- **REQUEST**:
Please pull out every line in the rows below that contains the string "accomplish" and copy each one. Case counts.

- **TASK INPUTS**:

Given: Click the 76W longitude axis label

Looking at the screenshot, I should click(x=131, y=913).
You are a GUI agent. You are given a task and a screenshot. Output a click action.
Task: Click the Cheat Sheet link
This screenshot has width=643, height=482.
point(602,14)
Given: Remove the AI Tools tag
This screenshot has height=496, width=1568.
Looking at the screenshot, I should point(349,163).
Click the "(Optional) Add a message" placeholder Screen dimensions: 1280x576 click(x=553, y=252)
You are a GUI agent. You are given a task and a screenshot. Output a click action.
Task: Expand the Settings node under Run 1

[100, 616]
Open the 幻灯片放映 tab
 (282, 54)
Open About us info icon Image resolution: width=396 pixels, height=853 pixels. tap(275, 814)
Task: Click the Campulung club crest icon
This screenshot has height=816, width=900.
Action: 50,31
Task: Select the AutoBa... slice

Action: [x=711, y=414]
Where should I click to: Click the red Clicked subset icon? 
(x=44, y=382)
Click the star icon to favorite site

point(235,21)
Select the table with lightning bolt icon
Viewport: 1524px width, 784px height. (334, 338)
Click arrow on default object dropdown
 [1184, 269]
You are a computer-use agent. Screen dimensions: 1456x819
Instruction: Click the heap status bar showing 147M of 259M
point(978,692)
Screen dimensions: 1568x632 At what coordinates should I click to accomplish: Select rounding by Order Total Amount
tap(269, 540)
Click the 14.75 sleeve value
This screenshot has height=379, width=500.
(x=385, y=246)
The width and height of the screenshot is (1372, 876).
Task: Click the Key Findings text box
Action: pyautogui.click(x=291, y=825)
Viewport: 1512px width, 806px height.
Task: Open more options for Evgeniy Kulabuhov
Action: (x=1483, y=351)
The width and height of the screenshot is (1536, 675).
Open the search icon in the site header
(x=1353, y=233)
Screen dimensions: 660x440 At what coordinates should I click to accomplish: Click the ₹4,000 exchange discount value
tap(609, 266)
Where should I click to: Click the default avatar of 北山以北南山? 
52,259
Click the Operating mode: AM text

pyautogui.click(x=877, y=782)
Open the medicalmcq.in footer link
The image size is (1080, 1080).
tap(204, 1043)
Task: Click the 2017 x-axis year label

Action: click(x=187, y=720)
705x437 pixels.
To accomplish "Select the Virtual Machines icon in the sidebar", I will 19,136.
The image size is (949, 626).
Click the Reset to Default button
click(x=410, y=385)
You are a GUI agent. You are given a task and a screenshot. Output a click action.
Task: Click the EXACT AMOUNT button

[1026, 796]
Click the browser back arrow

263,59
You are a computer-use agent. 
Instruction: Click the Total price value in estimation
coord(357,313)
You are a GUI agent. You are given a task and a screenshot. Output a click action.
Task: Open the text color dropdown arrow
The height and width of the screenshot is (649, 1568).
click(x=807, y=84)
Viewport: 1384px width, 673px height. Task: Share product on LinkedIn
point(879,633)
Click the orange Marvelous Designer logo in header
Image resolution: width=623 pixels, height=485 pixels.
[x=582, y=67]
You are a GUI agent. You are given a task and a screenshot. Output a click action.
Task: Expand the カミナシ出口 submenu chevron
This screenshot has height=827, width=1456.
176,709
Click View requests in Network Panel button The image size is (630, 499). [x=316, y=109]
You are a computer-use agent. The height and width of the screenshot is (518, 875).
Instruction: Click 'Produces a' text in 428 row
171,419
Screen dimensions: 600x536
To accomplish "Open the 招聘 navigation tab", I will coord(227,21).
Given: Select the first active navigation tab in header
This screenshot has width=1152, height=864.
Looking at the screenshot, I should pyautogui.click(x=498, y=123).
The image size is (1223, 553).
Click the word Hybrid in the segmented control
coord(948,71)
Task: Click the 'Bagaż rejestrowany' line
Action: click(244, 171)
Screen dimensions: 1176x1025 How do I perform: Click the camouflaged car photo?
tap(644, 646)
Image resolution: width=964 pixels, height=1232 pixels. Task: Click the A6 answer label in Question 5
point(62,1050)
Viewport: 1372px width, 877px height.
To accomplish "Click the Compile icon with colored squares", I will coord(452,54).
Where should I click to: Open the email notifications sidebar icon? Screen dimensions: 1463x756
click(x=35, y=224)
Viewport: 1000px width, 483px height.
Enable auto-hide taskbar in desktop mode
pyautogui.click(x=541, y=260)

- **RESPONSE**:
Screen dimensions: 1568x632 At what coordinates should I click to accomplish: Select rounding by Order Total Amount
Screen dimensions: 660x440 At what coordinates should I click to accomplish: Click the ₹4,000 exchange discount value
To accomplish "Select the Virtual Machines icon in the sidebar", I will 19,136.
To accomplish "Open the 招聘 navigation tab", I will coord(227,21).
To accomplish "Click the Compile icon with colored squares", I will coord(452,54).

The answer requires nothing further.